DiffDock Fine Tuning

This is a fork of DiffDock-L with performance optimizations and wrapper scripts designed to make fine-tuning easier.

The original DiffDock-L source can be found here.

System Requirements

The wrapper scripts in this repo are designed to run on an HPC using Slurm for job management and Singularity for container management. The Slurm installation must have a cuda module and an openbabel module.

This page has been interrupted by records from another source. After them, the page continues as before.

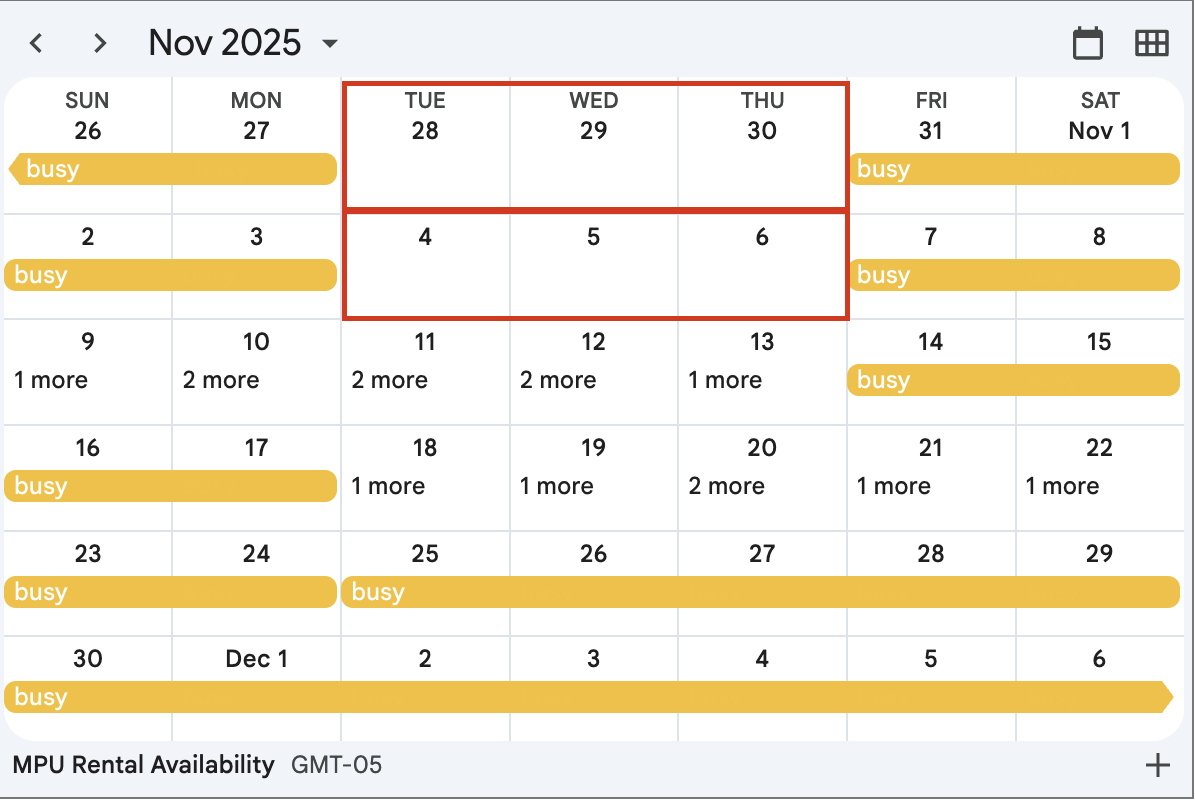Viewport: 1195px width, 802px height.
Task: Show "1 more" event on November 22
Action: pyautogui.click(x=1062, y=486)
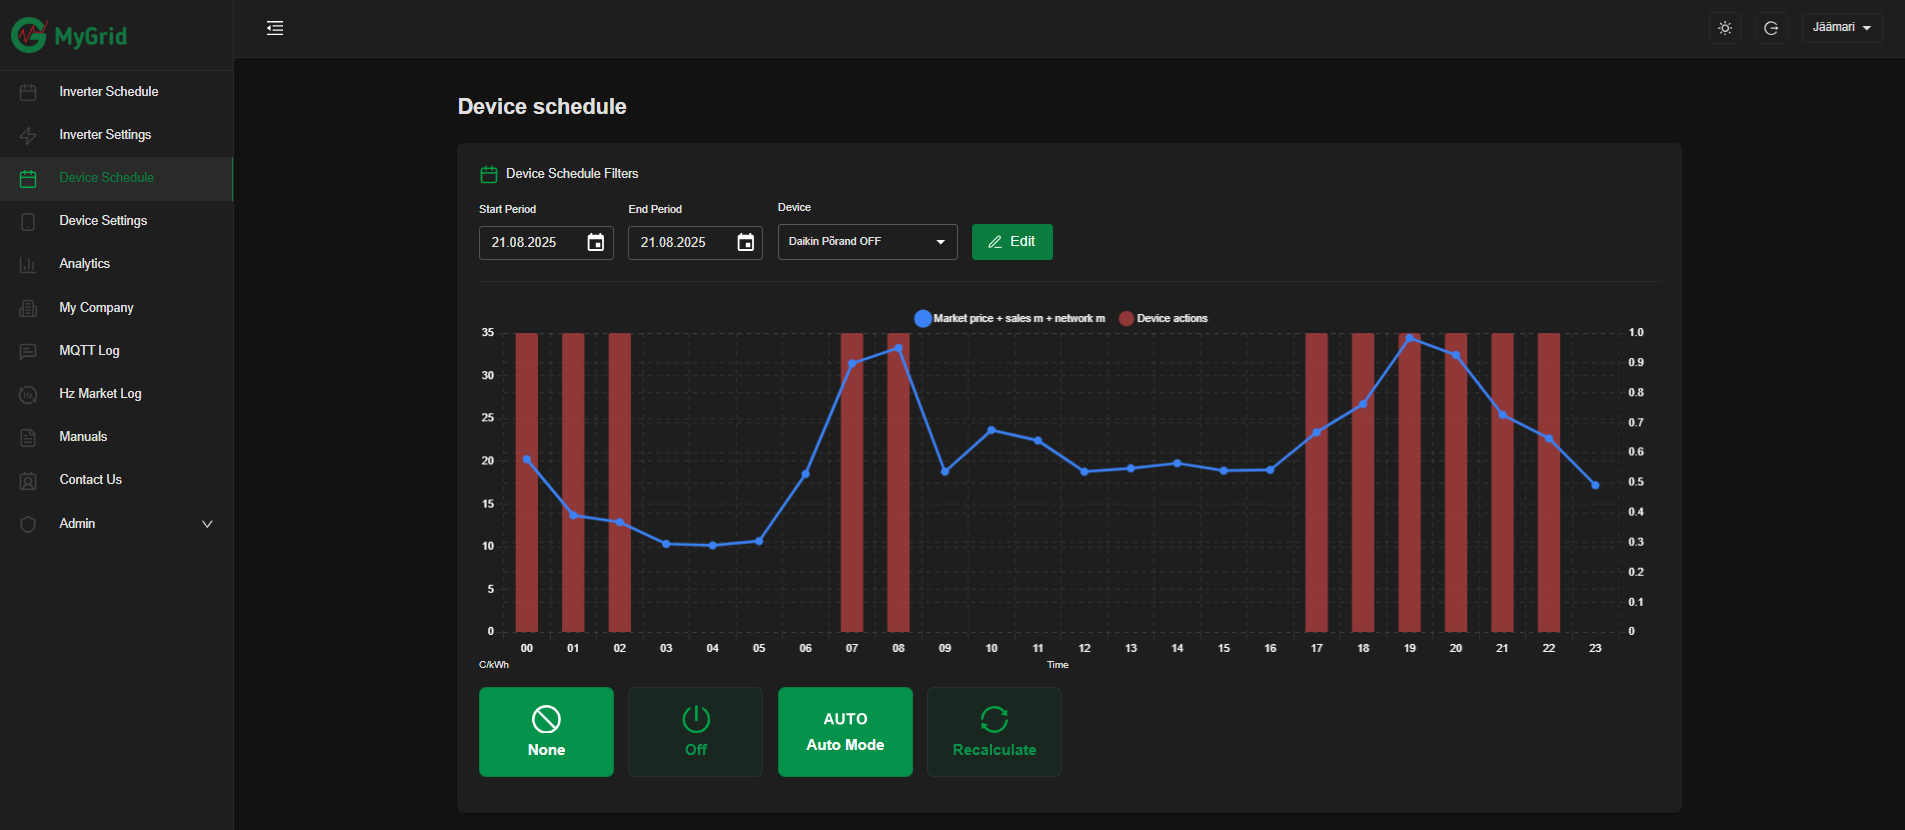Screen dimensions: 1905x830
Task: Click the MyGrid logo icon
Action: 29,35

The HPC these scripts were tested on have general compute nodes with 48+ CPU cores, and GPU nodes with 4 GPUs. Both types of nodes have 120+GB of general RAM available, and each GPU in the GPU nodes have 80GB of VRAM. If your HPC's general compute nodes have fewer CPUs per node, it may be worth editing cpus-per-task in preprocess.sbatch and num_dataloader_workers in preprocess.sh accordingly. If your HPC's GPU nodes have a different number of attached GPUs, it may be necessary to edit tasks and gres in train_diffdock.sbatch accordingly.

Obtaining Pretrained Model

This repository is designed for fine-tuning an existing DiffDock-L model rather than training a whole new model from scratch, which can be very computationally expensive. The original authors of DiffDock-L have kindly published their model here, which is suitable for this purpose.

Environmental Setup

DiffDock requires a Singularity container with an appropriate Conda environment installed.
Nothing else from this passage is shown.